By identifying the PREP1 transcript as a target of miR-19a, belonging to the miR-17-92 oncomir cluster, my group had previously stumbled upon PREP1. To understand the significance of the the miR-19-mediated regulation of PREP1, we analyzed the effects of PREP1 in NSCLC cell lines. When my PhD student Maurizio Risolino, observed striking morphological changes in PREP1-overexpressing cells, I had a great occasion to start a new collaboration with Francesco Blasi, many years after the PLAU enhancer story. Francesco enthusiastically agreed with our incursion into his preferred gene product, and hosted my PhD student Nadia Mandia for a short but fruitful stay in his laboratory at IFOM.
By investigating various EMT markers along with cell motility and invasion, Risolino, et al. showed that the observed modifications reflected the mesenchymal transition triggered by PREP1. Mechanistic analysis revealed that PREP1 positively controls the TGF-beta-SMAD pathway, with an effect at least partially mediated by PREP1-mediated transactivation of SMAD3. PREP1, in addition causes the accumulation of its heteromeric partner PBX1 and of the FRA-1 oncoprotein, both required for the PREP1-induced mesenchymal transition.

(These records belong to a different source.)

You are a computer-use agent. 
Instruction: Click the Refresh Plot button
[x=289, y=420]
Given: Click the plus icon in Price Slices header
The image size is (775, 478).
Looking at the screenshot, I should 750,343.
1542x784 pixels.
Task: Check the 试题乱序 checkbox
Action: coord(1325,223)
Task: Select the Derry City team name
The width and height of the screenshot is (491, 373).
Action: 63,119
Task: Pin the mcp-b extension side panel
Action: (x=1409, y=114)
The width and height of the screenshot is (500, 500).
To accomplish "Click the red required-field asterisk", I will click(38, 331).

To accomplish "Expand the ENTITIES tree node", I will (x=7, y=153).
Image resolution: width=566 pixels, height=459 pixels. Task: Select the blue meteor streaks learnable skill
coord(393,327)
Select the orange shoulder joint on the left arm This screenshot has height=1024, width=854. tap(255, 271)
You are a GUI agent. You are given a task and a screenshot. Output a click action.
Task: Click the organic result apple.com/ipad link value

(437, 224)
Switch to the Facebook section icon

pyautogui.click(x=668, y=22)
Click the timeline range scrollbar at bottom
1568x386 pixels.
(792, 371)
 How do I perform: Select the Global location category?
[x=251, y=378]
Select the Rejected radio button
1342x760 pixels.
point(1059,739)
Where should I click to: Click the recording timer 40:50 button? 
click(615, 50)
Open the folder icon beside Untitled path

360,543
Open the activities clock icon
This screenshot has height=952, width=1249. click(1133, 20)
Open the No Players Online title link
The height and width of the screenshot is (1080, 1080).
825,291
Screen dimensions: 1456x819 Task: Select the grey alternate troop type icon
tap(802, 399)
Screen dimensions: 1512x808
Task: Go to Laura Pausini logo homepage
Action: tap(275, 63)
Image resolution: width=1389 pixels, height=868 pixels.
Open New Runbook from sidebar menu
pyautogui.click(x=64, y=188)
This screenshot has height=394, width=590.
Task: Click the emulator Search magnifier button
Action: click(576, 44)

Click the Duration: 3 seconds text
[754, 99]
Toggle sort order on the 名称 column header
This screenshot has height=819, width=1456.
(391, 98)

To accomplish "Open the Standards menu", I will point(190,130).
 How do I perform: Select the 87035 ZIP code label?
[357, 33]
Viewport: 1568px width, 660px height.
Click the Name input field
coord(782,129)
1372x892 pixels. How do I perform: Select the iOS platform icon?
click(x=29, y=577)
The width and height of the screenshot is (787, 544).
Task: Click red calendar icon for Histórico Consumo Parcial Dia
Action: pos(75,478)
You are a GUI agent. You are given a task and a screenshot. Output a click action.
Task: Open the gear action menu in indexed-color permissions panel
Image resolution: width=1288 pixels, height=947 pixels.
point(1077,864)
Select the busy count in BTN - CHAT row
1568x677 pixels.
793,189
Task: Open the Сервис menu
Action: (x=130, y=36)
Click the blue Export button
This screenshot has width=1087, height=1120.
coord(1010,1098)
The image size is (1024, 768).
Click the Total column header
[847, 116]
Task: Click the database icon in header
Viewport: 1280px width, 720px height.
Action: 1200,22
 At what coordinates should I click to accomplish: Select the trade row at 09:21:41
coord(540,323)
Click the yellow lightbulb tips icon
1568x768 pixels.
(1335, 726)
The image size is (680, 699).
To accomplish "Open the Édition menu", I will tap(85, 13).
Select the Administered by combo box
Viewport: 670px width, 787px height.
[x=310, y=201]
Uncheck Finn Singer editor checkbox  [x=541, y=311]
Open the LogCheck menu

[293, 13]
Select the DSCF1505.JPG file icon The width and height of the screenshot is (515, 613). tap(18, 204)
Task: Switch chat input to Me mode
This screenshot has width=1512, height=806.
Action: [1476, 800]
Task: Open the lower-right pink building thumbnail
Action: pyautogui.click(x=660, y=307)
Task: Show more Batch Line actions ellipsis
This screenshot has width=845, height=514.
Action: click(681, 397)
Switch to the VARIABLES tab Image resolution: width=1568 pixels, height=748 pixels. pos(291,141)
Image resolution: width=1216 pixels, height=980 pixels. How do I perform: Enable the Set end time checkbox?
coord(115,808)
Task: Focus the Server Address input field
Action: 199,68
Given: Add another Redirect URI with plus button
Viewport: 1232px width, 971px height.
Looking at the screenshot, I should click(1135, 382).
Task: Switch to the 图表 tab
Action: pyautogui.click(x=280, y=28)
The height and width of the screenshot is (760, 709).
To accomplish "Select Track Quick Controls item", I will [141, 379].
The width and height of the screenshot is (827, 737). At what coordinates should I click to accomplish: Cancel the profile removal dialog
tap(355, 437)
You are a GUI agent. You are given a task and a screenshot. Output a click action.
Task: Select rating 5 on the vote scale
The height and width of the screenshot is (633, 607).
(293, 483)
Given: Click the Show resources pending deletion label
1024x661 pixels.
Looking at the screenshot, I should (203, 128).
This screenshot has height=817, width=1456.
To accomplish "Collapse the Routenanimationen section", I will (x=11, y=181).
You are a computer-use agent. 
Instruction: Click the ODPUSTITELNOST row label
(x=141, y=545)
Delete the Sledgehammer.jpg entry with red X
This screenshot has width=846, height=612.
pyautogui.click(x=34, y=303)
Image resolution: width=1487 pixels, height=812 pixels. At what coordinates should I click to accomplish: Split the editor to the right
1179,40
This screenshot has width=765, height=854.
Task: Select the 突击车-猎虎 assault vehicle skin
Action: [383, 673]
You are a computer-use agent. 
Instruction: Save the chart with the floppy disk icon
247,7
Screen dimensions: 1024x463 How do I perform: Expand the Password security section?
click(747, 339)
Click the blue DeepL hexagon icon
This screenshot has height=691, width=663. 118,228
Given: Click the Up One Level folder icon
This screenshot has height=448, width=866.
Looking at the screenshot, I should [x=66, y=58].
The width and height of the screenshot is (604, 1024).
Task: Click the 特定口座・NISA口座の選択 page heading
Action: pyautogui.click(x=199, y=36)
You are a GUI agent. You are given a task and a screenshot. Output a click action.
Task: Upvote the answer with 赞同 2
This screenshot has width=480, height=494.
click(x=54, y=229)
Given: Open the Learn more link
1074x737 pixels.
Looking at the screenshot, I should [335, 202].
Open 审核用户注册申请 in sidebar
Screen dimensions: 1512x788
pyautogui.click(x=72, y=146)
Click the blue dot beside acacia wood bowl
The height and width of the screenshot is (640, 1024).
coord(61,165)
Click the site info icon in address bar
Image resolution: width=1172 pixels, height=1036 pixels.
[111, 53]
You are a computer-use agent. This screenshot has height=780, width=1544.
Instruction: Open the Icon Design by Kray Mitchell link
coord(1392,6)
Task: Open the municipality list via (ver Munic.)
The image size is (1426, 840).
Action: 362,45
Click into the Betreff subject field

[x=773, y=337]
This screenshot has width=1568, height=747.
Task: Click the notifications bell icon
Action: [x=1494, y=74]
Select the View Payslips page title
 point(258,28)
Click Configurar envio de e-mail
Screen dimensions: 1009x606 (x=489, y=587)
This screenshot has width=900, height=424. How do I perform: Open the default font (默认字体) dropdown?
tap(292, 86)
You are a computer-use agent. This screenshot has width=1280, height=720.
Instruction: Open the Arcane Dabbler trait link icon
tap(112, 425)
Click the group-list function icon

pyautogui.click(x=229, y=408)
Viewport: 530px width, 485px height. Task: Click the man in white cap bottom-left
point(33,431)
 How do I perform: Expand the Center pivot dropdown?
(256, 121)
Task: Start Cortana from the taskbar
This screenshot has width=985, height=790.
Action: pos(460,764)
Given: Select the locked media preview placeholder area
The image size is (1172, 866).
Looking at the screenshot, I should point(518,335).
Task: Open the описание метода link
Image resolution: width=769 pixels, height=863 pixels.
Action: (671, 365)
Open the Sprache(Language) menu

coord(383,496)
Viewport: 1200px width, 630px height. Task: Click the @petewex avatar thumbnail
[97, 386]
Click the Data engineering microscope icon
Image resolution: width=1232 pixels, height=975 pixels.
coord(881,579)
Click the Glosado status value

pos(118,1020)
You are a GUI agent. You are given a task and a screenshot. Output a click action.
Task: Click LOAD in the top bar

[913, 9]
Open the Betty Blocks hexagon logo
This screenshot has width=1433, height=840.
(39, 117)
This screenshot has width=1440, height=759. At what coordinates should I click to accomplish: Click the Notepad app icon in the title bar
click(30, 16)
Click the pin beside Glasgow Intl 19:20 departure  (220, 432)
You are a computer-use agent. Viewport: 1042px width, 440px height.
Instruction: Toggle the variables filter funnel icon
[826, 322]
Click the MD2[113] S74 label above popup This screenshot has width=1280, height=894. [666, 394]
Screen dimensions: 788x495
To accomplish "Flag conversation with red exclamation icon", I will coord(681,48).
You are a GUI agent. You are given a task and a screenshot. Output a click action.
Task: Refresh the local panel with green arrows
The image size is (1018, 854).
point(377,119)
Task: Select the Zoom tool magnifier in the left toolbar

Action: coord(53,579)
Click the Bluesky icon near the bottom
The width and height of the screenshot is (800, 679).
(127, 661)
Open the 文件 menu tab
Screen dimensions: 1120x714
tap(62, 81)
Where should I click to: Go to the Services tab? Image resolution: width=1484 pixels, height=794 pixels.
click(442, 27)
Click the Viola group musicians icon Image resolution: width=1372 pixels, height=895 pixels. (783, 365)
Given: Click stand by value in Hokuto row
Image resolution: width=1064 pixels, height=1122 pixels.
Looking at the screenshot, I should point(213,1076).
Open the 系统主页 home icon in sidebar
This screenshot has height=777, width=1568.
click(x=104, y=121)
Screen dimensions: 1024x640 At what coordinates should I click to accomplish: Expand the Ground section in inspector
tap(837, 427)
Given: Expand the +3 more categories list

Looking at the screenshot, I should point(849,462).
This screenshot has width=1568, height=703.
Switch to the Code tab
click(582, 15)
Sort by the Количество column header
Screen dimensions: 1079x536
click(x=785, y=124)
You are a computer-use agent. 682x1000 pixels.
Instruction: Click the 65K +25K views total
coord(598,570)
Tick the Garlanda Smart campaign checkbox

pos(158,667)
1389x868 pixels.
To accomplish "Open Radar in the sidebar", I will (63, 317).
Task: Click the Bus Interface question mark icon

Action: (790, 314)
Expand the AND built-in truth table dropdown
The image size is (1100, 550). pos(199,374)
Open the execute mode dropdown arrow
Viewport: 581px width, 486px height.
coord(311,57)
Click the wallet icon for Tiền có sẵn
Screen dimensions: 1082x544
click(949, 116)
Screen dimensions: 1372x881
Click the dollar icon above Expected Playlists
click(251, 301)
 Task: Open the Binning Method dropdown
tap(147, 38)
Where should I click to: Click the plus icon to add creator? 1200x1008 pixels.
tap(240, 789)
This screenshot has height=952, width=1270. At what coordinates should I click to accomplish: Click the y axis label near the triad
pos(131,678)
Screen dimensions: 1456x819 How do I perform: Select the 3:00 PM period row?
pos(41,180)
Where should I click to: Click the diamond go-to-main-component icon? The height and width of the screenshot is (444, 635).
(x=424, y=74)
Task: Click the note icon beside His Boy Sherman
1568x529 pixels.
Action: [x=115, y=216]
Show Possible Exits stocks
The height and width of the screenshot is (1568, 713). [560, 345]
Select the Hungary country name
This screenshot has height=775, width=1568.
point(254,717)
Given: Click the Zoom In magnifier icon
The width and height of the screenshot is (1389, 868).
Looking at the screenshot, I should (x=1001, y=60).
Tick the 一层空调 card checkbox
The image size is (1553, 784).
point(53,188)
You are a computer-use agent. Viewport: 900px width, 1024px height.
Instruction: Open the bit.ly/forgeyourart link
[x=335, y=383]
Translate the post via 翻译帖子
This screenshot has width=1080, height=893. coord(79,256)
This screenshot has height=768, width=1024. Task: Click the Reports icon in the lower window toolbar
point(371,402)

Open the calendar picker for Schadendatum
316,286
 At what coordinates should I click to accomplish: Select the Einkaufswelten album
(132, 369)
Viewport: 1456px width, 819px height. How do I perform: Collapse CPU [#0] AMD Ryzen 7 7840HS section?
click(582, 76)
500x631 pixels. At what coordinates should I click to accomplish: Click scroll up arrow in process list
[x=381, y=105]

Lung colonization assays revealed that PREP1-overexpressing cells, but not the poorly invasive control (A549) cells, gave rise to lung nodules. Accordingly, in collaboration with Michel Mittelbronn (Frankfurt Medical School), PREP1 accumulation was detected in a large number of human brain metastases of solid tumors, including NSCLC. These findings seem to contradict the previously reported tumor suppressor role of PREP1. Such discrepancy, however, is only apparent, since, differing from lung nodules, the PREP1-overexpressing xenografts exhibited decreased growth. Thus, PREP1 seems to play a dual function that might reflect the dual role (antiproliferative vs pro-metastatic) of the TGF-beta pathway in tumorigenesis. While a previous report from Michael Cleary's group, based on the analysis of Pbx1 knockout mice, had suggested the possible role of Pbx1 in the responses to TGF-beta, Risolino et al. provided the first evidence on the involvement of human PREP1 in EMT and metastasis, by TGF-beta-SMAD-dependent mechanisms.
Therefore, thanks to the open mind and generosity of Francesco Blasi, our fruitful collaboration resulted in the identification of a novel player in the complex network of transcription factors implicated in EMT.